Work request:
Skip every image and restate the data word for word.

***** Given information *****

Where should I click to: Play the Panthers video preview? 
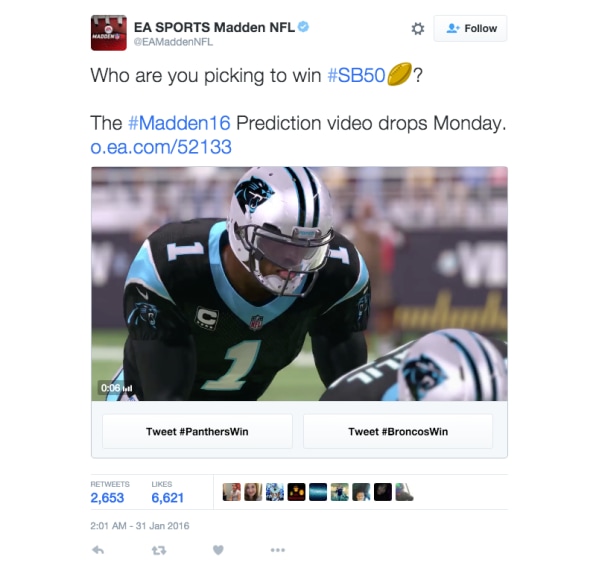click(x=299, y=284)
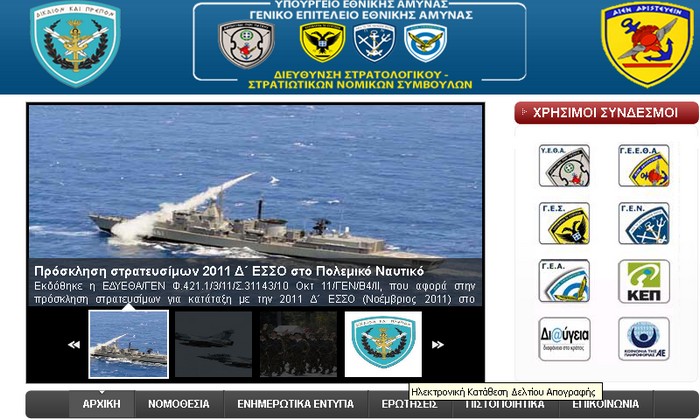
Task: Visit the Δι@ύγεια transparency portal icon
Action: pos(564,339)
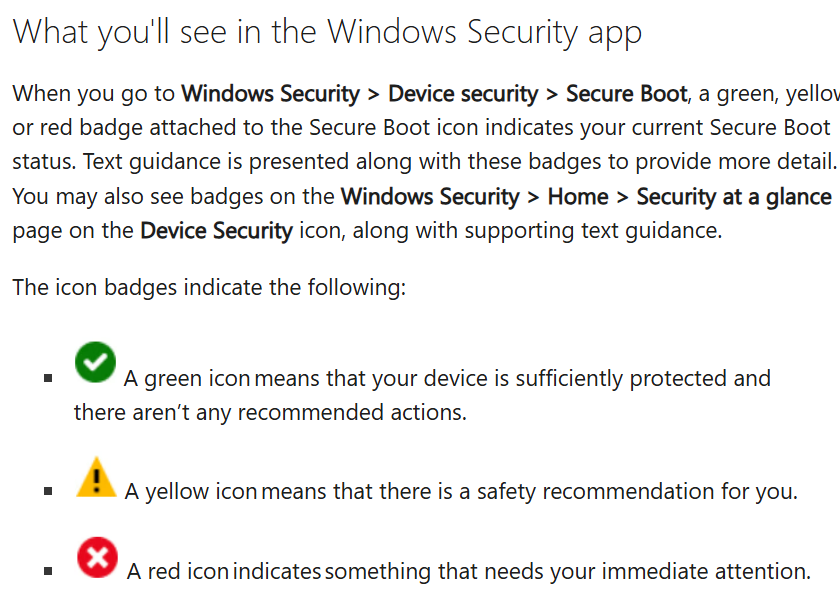The image size is (840, 592).
Task: Click the bullet marker beside the yellow icon
Action: pos(47,492)
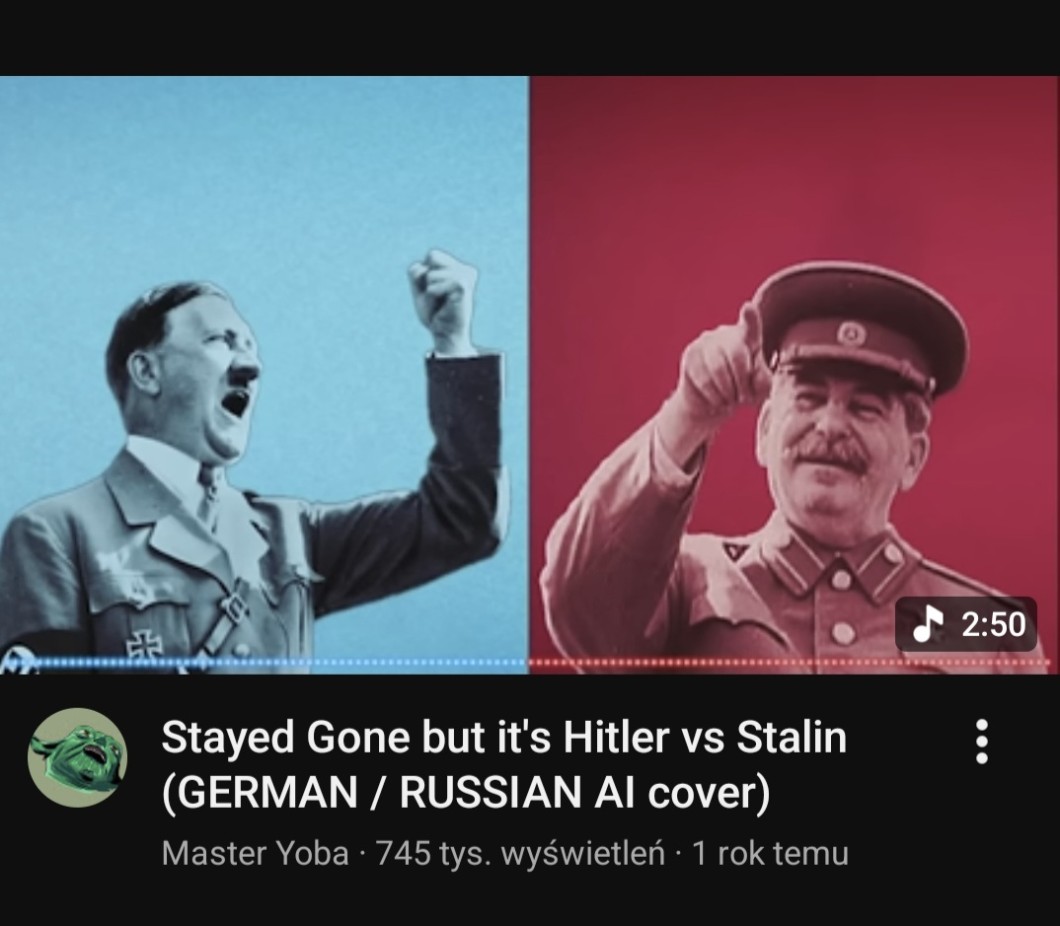The width and height of the screenshot is (1060, 926).
Task: Tap the mustached smiling face on red side
Action: coord(845,446)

*****

Response below:
Where should I click to: Play the Panthers video preview? 
click(x=299, y=284)
Task: Visit the Δι@ύγεια transparency portal icon
Action: pos(564,339)
The image size is (840, 592).
Task: Click the bullet marker beside the yellow icon
Action: pos(47,492)
The width and height of the screenshot is (1060, 926).
Task: Tap the mustached smiling face on red side
Action: coord(845,446)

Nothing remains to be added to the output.